Stipulation XI(A) says that the Division Office will not provide assistance to the State for individual projects where the State has assumed responsibilities. "Project-level assistance" is defined as advice, consultation, or review for a project. However, the stipulation does not preclude the Division Office from discussing issues addressed in prior projects or legal interpretations from regulations, policies or guidance. It further clarifies that if "project-level assistance" is needed as a result of government-to-government consultation, the Division Office shall reassume responsibilities for that project.
Stipulation XI(B) says that the Division Office shall not become involved in a project assigned to the State by intervention, acting as a broker, an intermediary, or by being involved in another way with a State or Federal agency or the public regarding responsibilities assigned to the State. The exception regarding intervention is if the Division Office is performing its monitoring and quality assurance obligations under the MOU or general oversight and stewardship obligations under the Federal-aid highway program. Accordingly, the Division Office may elect to join the State in meetings with other agencies. In cases of extraordinary circumstances, the Division Office may submit comments to the State and other agencies regarding the State's performance or to comment on issues with broad or unique policy implications.
FHWA Headquarters recommends that the Division Administrator be involved in preparation of the MOU. The Division Administrator will sign the MOU for FHWA and on behalf of the Secretary of USDOT. Any amendments to the MOU should likewise involve the Division Administrator and be executed by the Division Administrator.
Once the MOU has been fully executed the Division Office should provide FHWA Headquarters and the Office of Chief Counsel with a copy. If the MOU is subsequently amended and anytime it is renewed, the Division Office would provide FHWA headquarters and the Office of Chief Counsel with a copy of the amended or renewed MOU.
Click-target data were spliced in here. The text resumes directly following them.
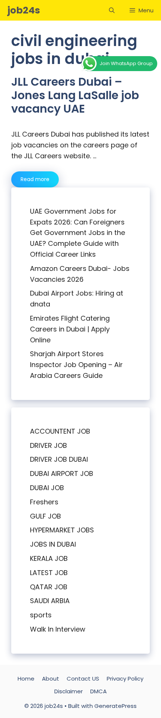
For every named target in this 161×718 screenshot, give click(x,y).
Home (26, 678)
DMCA (98, 691)
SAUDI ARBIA (50, 600)
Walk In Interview (57, 629)
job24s (23, 10)
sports (41, 615)
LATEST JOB (49, 572)
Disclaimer (68, 691)
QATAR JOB (48, 587)
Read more (35, 179)
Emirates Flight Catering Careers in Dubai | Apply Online (70, 329)
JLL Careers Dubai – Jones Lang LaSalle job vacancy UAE (75, 95)
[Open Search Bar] (111, 10)
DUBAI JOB (47, 487)
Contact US (83, 678)
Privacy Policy (125, 678)
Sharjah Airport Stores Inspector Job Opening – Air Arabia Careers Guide (76, 364)
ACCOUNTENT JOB (60, 431)
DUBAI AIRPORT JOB (61, 473)
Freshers (44, 502)
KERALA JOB (49, 558)
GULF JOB (45, 516)
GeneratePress (115, 706)
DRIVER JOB (48, 445)
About (50, 678)
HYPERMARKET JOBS (62, 530)
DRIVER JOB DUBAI (59, 459)
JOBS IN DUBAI (53, 544)
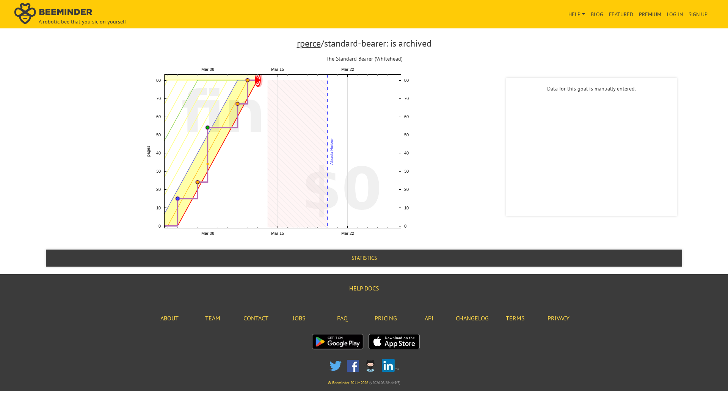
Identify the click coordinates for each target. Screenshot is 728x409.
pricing (386, 318)
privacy (559, 318)
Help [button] (574, 14)
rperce (309, 43)
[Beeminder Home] (127, 14)
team (212, 318)
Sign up (698, 14)
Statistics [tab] (364, 257)
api (429, 318)
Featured (621, 14)
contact (255, 318)
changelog (472, 318)
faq (342, 318)
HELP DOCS (364, 288)
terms (515, 318)
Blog (597, 14)
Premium (650, 14)
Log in (675, 14)
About (169, 318)
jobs (299, 318)
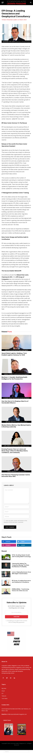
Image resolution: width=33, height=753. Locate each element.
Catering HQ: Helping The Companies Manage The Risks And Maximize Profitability (20, 565)
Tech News (4, 698)
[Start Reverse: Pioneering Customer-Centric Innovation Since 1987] (16, 464)
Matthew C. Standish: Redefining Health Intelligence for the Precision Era (14, 378)
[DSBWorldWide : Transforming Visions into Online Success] (6, 591)
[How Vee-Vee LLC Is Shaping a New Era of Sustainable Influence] (16, 391)
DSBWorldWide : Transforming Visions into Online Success (20, 589)
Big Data (4, 688)
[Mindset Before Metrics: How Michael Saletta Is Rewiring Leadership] (16, 415)
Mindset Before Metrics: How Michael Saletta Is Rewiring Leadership (16, 426)
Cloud (3, 691)
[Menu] (3, 2)
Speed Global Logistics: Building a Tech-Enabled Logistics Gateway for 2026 (14, 354)
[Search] (30, 2)
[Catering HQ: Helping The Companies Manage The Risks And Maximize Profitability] (6, 566)
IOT (3, 693)
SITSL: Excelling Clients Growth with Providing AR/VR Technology (21, 555)
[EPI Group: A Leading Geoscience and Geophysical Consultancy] (16, 33)
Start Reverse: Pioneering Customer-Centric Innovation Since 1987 (16, 475)
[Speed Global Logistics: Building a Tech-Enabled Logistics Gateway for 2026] (16, 343)
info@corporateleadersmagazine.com (17, 714)
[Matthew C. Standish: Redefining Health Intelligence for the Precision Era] (16, 367)
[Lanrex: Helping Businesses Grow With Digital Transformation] (6, 574)
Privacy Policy (15, 622)
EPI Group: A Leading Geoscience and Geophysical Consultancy (21, 581)
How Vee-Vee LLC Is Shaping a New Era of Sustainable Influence (15, 402)
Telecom (4, 696)
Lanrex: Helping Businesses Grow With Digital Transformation (21, 572)
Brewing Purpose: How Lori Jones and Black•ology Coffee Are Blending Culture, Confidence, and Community (15, 450)
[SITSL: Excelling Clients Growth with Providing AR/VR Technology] (6, 557)
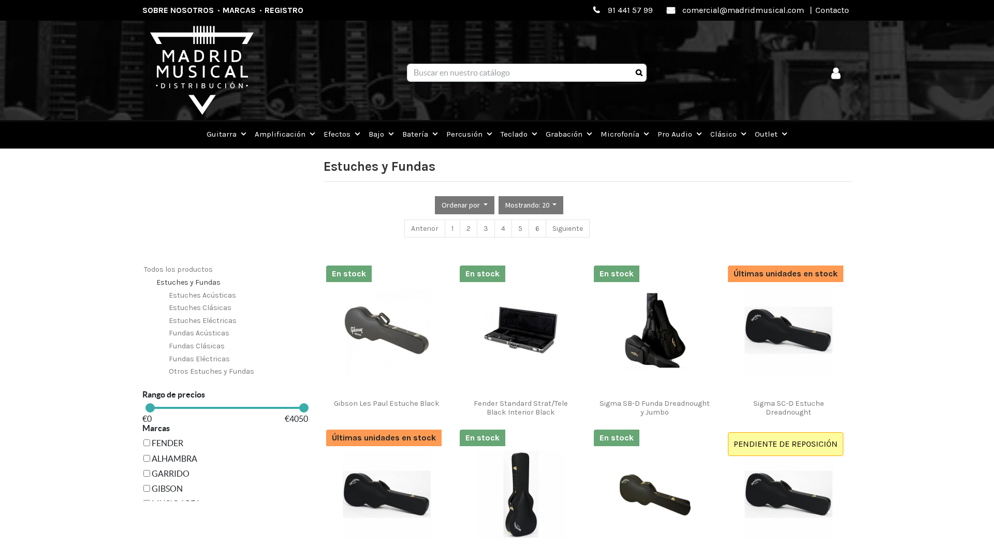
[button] (464, 205)
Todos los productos (178, 269)
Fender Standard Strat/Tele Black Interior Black (521, 408)
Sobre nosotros (178, 10)
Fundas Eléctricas (199, 359)
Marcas (239, 10)
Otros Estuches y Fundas (211, 371)
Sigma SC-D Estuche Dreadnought (788, 408)
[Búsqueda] (639, 73)
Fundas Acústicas (199, 333)
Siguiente (567, 228)
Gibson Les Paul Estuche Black (387, 403)
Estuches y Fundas (188, 282)
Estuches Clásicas (200, 307)
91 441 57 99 (630, 10)
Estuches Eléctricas (203, 320)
Because this MOU transfers legal responsibility and liability from FHWA to the State, each FHWA Division Office will need to submit its draft MOU to the field counsel in the Office of the Chief Counsel for a legal review. Concurrently, the Division Office will also submit the draft MOU to FHWA headquarters for review. FHWA headquarters will provide any comments to the Office of Chief Counsel and the Division Office. States should similarly subject the draft MOU to a state-level legal sufficiency review.
If the draft MOU contains activities included in Stipulation I(B)(3) that are activities listed in a CE PA, the Division Office must also submit documentation to support that those activities are CEs. The documentation includes a copy of the CE PA, any written reports of oversight or monitoring of the PA, or an assessment of the term and outcome of the implementation of the PA. If activities are included in Stipulation I(B)(3) that are not already listed in a CE PA, include documentation that shows the rationale for their inclusion as a CE and a discussion of the history and experience with regard to individual or cumulative impacts to the environment.
In addition to reviewing the draft MOU, FHWA headquarters will submit a copy of the draft MOU and the documentation described above to the Council on Environmental Quality. FHWA headquarters will then inform the Division Office of the outcome of its review and the Council on Environmental Quality consultation.